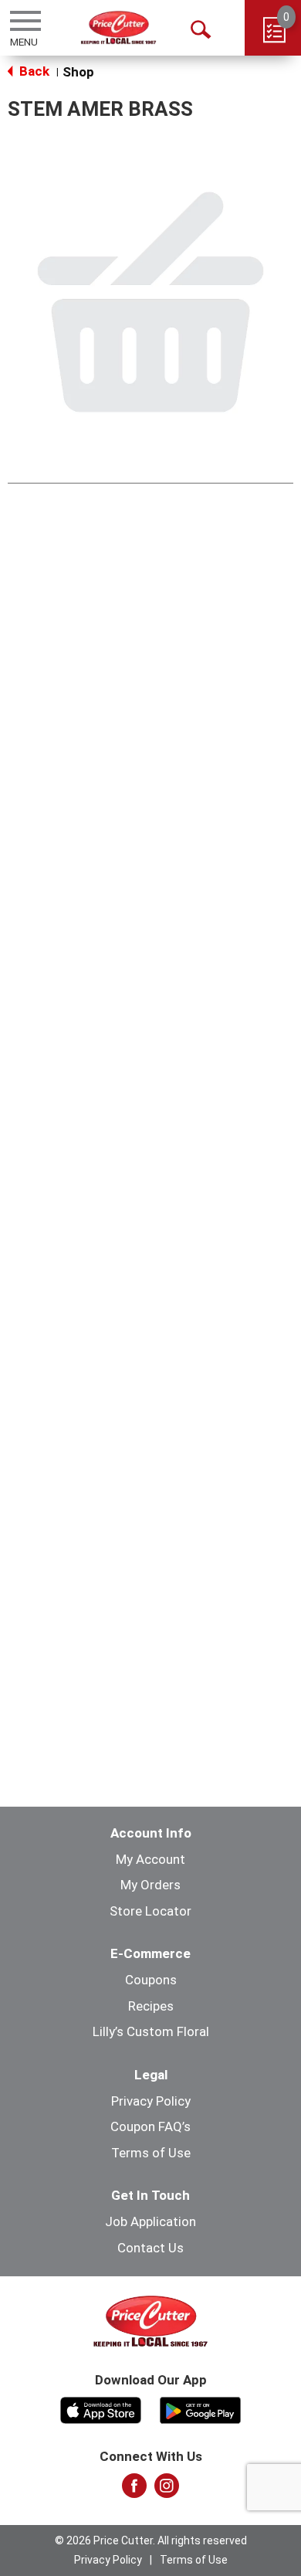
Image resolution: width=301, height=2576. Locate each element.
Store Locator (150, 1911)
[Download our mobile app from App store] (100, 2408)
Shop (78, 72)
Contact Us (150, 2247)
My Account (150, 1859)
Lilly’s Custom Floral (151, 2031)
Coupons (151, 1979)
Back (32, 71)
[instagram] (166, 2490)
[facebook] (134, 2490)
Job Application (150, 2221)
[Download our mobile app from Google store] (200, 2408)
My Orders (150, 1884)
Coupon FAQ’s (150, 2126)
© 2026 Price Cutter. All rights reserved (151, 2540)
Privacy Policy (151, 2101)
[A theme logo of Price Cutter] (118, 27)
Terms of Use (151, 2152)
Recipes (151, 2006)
---+---
Description of the task: Copy, word for word, the line that contains "Coupon FAQ’s (150, 2126)" and every line after it through the end of the records, and nothing else.

Answer for this exercise:
Coupon FAQ’s (150, 2126)
© 2026 Price Cutter. All rights reserved (151, 2540)
Privacy Policy (151, 2101)
[A theme logo of Price Cutter] (118, 27)
Terms of Use (151, 2152)
Recipes (151, 2006)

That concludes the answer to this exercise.